What you have to do — Return only how many lines in the data include the string "December".

Stored data —
----
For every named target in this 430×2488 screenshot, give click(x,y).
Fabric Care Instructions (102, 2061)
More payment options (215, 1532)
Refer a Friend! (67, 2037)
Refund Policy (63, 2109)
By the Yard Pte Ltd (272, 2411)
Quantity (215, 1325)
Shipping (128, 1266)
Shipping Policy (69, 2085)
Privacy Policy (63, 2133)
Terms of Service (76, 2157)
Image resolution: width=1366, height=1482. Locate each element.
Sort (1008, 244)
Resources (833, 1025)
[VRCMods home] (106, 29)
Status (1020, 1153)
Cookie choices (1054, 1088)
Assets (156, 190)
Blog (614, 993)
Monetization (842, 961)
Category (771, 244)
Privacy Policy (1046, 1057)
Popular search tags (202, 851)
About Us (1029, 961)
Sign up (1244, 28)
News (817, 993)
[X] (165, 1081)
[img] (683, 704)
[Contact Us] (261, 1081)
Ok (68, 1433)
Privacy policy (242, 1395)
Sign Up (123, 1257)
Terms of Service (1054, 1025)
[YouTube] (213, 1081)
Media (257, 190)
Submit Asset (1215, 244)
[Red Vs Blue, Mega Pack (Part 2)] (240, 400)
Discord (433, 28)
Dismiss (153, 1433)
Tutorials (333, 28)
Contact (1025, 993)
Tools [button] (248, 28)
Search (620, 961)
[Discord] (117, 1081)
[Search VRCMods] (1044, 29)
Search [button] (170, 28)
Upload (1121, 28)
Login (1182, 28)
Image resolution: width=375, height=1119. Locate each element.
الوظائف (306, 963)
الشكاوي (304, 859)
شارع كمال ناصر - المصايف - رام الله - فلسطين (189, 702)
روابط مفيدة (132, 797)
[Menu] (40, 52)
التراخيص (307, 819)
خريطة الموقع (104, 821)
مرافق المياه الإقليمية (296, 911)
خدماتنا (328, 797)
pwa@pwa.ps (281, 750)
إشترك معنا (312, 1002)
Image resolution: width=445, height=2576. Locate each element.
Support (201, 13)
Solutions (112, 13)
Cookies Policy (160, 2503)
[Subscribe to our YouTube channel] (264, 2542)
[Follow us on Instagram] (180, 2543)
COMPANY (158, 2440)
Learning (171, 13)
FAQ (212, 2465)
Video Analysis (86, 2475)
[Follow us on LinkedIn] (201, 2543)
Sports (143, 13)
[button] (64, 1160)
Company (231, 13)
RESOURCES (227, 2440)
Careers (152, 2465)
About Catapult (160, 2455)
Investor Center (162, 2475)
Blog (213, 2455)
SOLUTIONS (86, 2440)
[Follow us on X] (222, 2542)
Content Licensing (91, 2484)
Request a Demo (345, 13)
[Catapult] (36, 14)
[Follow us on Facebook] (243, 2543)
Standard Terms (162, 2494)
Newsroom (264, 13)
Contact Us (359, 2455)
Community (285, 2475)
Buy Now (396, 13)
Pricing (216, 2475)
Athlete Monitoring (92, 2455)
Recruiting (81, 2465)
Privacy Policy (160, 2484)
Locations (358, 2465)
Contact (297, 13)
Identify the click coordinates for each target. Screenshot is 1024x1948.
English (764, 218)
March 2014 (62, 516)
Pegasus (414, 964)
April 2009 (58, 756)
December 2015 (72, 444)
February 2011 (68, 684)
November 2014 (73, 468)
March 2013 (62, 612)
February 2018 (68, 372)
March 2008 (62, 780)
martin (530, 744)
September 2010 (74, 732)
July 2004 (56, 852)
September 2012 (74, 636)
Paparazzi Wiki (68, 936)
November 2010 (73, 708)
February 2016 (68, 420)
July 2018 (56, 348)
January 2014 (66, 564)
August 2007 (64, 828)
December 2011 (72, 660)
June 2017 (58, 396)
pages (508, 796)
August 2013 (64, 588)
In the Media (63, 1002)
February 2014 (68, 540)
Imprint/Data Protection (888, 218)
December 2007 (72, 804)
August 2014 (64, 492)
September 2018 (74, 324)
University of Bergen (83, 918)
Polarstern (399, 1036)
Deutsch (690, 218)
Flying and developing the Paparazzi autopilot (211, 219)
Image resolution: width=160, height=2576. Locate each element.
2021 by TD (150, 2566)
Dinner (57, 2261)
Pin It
----
Response to this task — 3